Anyone around the GF area that I could get some fresh castor from or could point me in the right direction?

Thanks in advance.


----------



## Jungda99 (Nov 17, 2006)

you could recycle last years. haha


----------



## Trapping God (Apr 14, 2009)

I have been trapping for a couple of years now and the best beaver castor i have ever used is called TIMBER. you can buy it from Cavens trapping supplies on the internet. Best castor ever made


----------



## maanjus11 (Nov 17, 2006)

Might have to try it.

After using real castor and mixing it with water in a jar, I don't know how the results could be any better personally. I guess you never know though.


----------



## Trapping God (Apr 14, 2009)

you know you could just take fresh castor from a trapped beaver and put some preservitives in it. but Cavens TIMBER is still my favorite!!


----------



## ND trapper (Nov 14, 2006)

maanjus11 said:


> After using real castor and mixing it with water in a jar, I don't know how the results could be any better personally.


I have to agree with ya. Most hardcore beaver guys that I know make their own beaver lure and it performs just as good as the commercial stuff.


----------



## Trapping God (Apr 14, 2009)

Yeah u would be best to make your own castor it would be a lot cheaper. But i guess it's up to u.


----------



## xdeano (Jan 14, 2005)

Timber isn't bad. But I'd rather use my own. You can grid it green, add a little glycerin or heavy mineral oil to preserve it. Or dry it down and, grind it and add some heavy mineral oil. Don't forget to pull the oil sacks out while you're pulling the castors.

Just about any supply house will carry castors if you're looking.

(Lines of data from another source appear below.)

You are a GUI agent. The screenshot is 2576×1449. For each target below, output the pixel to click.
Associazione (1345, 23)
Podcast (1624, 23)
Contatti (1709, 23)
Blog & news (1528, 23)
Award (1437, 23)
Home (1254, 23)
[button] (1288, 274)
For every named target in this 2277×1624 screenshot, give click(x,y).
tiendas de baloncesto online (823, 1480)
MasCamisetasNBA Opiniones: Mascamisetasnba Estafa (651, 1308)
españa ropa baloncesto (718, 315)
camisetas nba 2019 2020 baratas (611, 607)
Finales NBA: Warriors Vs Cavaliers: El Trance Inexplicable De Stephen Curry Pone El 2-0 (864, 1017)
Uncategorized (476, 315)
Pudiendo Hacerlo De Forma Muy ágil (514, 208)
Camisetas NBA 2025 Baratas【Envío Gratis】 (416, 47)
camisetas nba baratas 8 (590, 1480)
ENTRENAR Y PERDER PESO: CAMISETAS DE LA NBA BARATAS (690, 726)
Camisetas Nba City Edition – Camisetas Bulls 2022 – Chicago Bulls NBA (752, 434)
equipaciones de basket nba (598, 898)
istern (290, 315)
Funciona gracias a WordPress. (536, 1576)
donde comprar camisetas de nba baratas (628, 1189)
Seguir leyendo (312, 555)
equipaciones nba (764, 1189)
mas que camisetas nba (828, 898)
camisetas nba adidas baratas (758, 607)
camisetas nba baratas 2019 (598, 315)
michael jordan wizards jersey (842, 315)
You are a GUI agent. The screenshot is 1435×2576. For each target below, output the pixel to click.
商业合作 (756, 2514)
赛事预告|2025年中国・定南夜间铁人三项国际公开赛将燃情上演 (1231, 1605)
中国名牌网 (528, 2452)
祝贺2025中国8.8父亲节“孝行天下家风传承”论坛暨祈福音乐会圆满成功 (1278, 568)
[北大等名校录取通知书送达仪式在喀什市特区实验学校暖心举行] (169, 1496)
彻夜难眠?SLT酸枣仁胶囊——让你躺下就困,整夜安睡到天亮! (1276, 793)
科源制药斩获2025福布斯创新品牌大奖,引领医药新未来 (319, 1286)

Dusty Hough, (Fur Shed), is probably the closest supply house that is close to GF. It's down in Downer, MN. (218) 937-5628 if you want to speak to him.

later,
Deano


----------



## Trapping God (Apr 14, 2009)

Hey maanjus 11 how many castors are you looking for??? and what are you willing to spend for a castor. because I have a lot of beaver castor on hand and am willing to send you some.


----------